Eu ainda sou do tempo em que para fazer um passaporte se ia, creio, ao Governo Civil e num ápice se tinha o problema resolvido. Depois o tempo passou e as coisas complicaram-se. A partir de certa altura nada mais se conseguiu fazer sem marcação. E as marcações são invariavelmente demoradas. Com um pagamento extra consegue-se um regime de urgência que acelera tudo e me parece altamente imoral. Neste momento, este estado de coisas é extensivo a muitos documentos. Para tudo são precisos inúmeros papéis e para obter papéis são precisas senhas que se obtêm sob marcação. Os custos para o país só podem ser elevadíssimos.
Nestas circunstâncias, como é óbvio, começou a florescer um negócio. A pequena burocracia gera corrupção. Noticiou o Expresso há dias que há gente que se dedica a arrebanhar senhas que depois vende a 50 euros a pessoas que têm pouco dinheiro para as pagar. Como é evidente, trata-se de juntar desgraça à dificuldade.

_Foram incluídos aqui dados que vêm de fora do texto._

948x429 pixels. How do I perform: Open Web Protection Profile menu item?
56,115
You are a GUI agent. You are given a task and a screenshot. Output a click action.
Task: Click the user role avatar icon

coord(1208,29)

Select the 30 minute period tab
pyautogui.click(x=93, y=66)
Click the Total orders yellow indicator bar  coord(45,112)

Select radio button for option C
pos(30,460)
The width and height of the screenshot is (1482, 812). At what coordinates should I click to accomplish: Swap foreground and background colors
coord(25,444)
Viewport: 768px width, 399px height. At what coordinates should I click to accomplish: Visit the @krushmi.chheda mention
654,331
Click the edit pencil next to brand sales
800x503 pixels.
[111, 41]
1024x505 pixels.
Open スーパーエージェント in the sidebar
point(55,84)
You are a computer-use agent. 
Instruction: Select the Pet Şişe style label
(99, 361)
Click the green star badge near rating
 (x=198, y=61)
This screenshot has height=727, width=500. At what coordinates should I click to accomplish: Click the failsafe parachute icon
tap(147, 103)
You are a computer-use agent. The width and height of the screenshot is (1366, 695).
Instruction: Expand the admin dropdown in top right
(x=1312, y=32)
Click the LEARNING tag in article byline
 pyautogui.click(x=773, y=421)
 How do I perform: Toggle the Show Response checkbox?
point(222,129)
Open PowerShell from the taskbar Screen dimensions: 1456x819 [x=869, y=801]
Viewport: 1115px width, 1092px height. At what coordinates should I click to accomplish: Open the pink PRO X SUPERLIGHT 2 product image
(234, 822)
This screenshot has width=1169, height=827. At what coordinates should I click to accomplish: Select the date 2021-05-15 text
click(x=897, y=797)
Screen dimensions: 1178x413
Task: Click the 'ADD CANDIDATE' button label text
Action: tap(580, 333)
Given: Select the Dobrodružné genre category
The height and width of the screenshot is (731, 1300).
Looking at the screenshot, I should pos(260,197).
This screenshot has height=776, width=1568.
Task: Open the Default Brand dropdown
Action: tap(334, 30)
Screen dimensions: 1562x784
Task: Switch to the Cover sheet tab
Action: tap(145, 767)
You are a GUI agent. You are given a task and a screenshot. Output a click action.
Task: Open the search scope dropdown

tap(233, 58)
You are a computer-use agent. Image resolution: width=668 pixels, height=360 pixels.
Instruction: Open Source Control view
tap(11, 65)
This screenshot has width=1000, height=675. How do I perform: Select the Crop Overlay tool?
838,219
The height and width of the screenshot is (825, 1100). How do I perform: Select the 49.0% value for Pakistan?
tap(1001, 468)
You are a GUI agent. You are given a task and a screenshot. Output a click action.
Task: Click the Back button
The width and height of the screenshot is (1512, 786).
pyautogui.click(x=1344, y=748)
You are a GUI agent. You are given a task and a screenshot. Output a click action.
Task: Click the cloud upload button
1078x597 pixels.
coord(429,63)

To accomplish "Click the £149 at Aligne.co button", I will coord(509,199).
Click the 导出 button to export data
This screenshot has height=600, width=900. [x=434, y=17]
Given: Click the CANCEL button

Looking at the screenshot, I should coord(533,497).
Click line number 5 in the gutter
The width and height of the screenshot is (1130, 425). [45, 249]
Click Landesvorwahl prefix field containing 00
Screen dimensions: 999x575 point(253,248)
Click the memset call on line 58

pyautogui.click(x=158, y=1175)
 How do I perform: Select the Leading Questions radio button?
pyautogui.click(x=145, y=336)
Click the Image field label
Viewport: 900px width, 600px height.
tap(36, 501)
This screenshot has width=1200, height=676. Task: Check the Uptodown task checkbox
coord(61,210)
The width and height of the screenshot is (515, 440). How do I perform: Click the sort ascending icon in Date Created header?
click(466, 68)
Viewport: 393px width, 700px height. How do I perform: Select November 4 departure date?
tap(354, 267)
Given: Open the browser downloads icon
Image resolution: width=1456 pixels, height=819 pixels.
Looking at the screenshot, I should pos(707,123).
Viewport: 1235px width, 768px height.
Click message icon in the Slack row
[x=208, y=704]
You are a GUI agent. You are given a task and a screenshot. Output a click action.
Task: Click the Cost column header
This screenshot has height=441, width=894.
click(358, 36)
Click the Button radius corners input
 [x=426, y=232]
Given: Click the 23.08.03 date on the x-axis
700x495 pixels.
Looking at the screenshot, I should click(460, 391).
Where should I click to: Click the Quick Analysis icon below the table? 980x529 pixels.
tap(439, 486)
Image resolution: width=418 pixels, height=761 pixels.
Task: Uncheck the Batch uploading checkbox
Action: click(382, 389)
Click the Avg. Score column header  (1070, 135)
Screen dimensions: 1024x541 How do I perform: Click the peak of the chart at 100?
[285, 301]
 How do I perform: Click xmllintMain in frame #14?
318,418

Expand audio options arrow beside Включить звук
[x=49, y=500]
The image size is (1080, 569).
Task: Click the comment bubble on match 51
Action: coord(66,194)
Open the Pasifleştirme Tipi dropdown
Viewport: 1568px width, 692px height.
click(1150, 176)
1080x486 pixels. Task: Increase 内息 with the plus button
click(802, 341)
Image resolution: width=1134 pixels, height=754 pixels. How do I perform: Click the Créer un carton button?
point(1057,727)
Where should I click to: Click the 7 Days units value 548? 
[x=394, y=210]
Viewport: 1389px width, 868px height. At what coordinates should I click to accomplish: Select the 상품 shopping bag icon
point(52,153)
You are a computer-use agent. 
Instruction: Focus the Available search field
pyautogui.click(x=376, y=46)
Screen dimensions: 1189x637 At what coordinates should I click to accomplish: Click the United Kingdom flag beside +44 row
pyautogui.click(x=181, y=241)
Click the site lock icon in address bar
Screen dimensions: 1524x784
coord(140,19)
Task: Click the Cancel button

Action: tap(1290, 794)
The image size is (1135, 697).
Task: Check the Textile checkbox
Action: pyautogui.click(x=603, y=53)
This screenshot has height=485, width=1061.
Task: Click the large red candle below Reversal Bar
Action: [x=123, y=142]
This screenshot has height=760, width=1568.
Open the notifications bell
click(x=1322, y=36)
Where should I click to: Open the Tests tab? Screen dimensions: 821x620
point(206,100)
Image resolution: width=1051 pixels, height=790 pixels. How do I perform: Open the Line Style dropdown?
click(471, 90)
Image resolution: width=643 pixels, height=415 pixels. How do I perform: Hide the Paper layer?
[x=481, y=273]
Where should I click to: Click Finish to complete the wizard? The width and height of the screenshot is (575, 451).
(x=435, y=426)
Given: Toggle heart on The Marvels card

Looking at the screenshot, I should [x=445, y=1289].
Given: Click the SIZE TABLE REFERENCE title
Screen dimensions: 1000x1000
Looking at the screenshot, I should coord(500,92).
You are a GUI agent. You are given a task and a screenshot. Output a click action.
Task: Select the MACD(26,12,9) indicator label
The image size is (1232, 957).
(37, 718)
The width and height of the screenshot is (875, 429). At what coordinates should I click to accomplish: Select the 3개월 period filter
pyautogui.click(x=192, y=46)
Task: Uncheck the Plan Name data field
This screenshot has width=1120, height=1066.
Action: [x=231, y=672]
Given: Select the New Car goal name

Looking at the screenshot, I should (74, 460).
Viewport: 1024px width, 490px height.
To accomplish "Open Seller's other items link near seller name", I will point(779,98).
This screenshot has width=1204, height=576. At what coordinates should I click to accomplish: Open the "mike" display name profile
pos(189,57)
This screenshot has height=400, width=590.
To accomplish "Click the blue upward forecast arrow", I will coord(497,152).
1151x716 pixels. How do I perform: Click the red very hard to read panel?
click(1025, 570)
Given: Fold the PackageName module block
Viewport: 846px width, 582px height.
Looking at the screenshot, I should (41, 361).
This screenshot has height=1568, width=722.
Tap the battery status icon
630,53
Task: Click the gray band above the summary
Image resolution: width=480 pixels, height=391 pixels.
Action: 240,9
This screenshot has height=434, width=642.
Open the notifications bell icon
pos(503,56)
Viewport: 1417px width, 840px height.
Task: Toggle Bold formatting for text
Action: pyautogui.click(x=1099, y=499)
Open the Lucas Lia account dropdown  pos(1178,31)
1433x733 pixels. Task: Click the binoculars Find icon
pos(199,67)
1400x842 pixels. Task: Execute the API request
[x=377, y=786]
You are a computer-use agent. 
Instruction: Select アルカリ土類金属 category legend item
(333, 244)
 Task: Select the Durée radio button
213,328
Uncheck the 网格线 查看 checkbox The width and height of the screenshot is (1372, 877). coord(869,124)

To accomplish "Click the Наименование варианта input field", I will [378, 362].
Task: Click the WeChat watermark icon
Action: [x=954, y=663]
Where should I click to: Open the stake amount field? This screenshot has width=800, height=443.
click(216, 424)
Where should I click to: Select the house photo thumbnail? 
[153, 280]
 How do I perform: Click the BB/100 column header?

É evidente que há espaço e utilidade para fazer muita coisa online, mas não é aceitável que os serviços estejam orientados para si mesmos e não para os cidadãos. Passada a fase aguda da pandemia, deveria ser possível qualquer cidadão tratar de assuntos correntes sem ter que marcar como se estivesse a fazer uma reserva num três estrelas Michelin. Trata-se de algo básico e expectável em qualquer Estado funcional – que o nosso parece ser cada vez menos. Como escrevia uma leitora em carta ao diretor do Público, talvez o nosso Portugal esteja a tornar-se um país “demasiado desmazelado”.